Proof. Denoting by $\overline{k}$ the algebraic closure of $k$, we see that $$\overline{R} := R \otimes_k \overline{k} \simeq \frac{\overline{k}[x,y]}{x^2+y^2}$$ is $F$-pure by Fedder's criterion, using the same computation you gave. Since $\overline{k}$ is algebraically closed, it is $F$-finite. Thus, $\overline{R}$ is also $F$-finite. Combining these two facts, we see that $\overline{R}$ is Frobenius split.

Now consider the commutative diagram $$\require{AMScd}\begin{CD} R @>F_R>> F_{R*}R @>\phi>\exists?> R\\ @VVV @VVV @VVV\\ \overline{R} @>F_{\overline{R}}>> F_{\overline{R}*}\overline{R} @>\bar{\phi}>> \overline{R} \end{CD}\tag{1}\label{eq:basechange}$$ where the composition in the bottom row is the identity on $\overline{R}$ and the vertical maps are obtained by extending the field extension $k \subseteq \overline{k}$ by scalars along $k \to R$.

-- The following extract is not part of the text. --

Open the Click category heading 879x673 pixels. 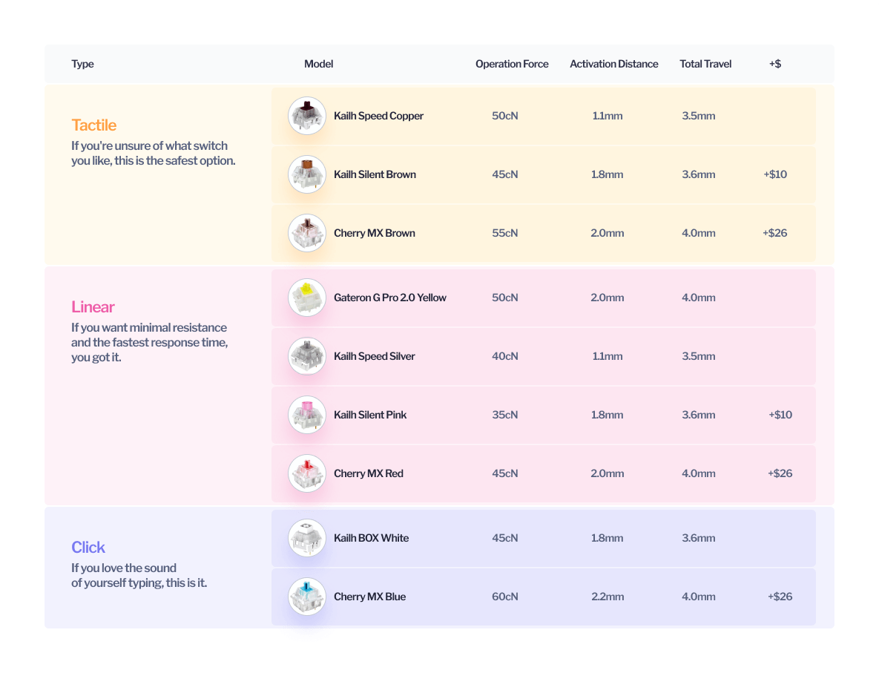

We want to show that the map $\phi$ exists such that the composition in the top row is the identity on $R$. Since $k \subseteq \overline{k}$ splits as a map of $k$-vector spaces, the map $R \to \overline{R}$ splits as a map of $R$-modules. Let $f\colon \overline{R} \to R$ be such a splitting. Then, defining $\phi$ to be the composition of the three arrows in the right square of the diagram $$\begin{CD} R @>F_R>> F_{R*}R @>\phi>> R\\ & @VVV @AAfA\\ & & F_{\overline{R}*}\overline{R} @>\bar{\phi}>> \overline{R} \end{CD}$$ we see that the composition in the top row of the diagram \eqref{eq:basechange} is the identity on $R$. Thus, $R$ is Frobenius split. $\blacksquare$

I also want to point out that this is a special case of a result due to Rankeya Datta and myself. The statement for $F$-purity for complete local rings I believe first appeared in [Fedder, Lem. 1.2].

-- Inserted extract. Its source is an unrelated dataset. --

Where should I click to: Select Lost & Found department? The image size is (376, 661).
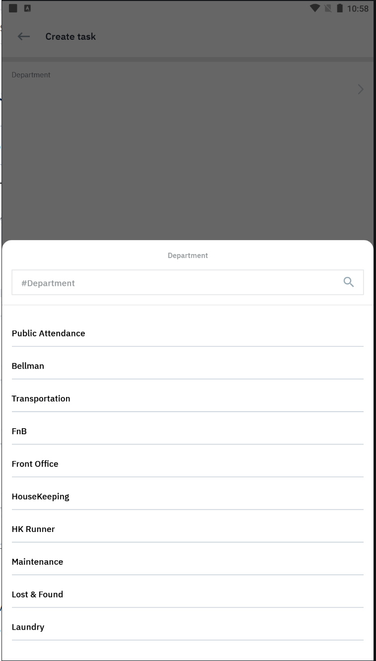tap(37, 595)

Theorem (Datta–M; see [M1, Thm. B.2.3]). Let $R$ be a ring essentially of finite type over a noetherian complete local ring $(A,\mathfrak{m})$ of prime characteristic $p > 0$. Then,

  1. $R$ is $F$-pure if and only if $R$ is Frobenius split; and
  2. $R$ is strongly $F$-regular if and only if $R$ is split $F$-regular.

Here, $R$ is strongly $F$-regular if every inclusion of modules is tightly closed, following [Hochster, Def. on p. 166], and $R$ is split $F$-regular if for every element $c$ avoiding every minimal prime of $R$, there exists an integer $e > 0$ such that the composition $$R \overset{F^e_R}{\longrightarrow} F^e_{R*}R \xrightarrow{F^e_*(-\cdot c)} F^e_{R*}R$$ splits as a map of $R$-modules. Split $F$-regularity is the original definition for strong $F$-regularity in the $F$-finite case [Hochster–Huneke, Def. 5.1], although the terminology comes from [Datta–Smith, Def. 6.6.1].

The proof of the theorem uses the gamma construction of Hochster–Huneke [Hochster–Huneke, (6.7) and (6.11)] and [M2, Thm. 3.4], but the idea is to construct a diagram like that in \eqref{eq:basechange}, and use the fact (communicated to Hochster by Auslander) that pure maps from complete local rings split.

In your case, you can set $A$ to be the ground field $k$.

Finally, it is worth mentioning that the theorem does not hold for excellent rings in general: Rankeya and I found excellent regular rings, and even DVR's, that are not Frobenius split [Datta–M]. The rings we consider are Tate algebras and rings of convergent power series over non-Archimedean valued fields. The specific field we use was provided to us by Gabber, but one can also use fields constructed by Blaszczok and Kuhlmann.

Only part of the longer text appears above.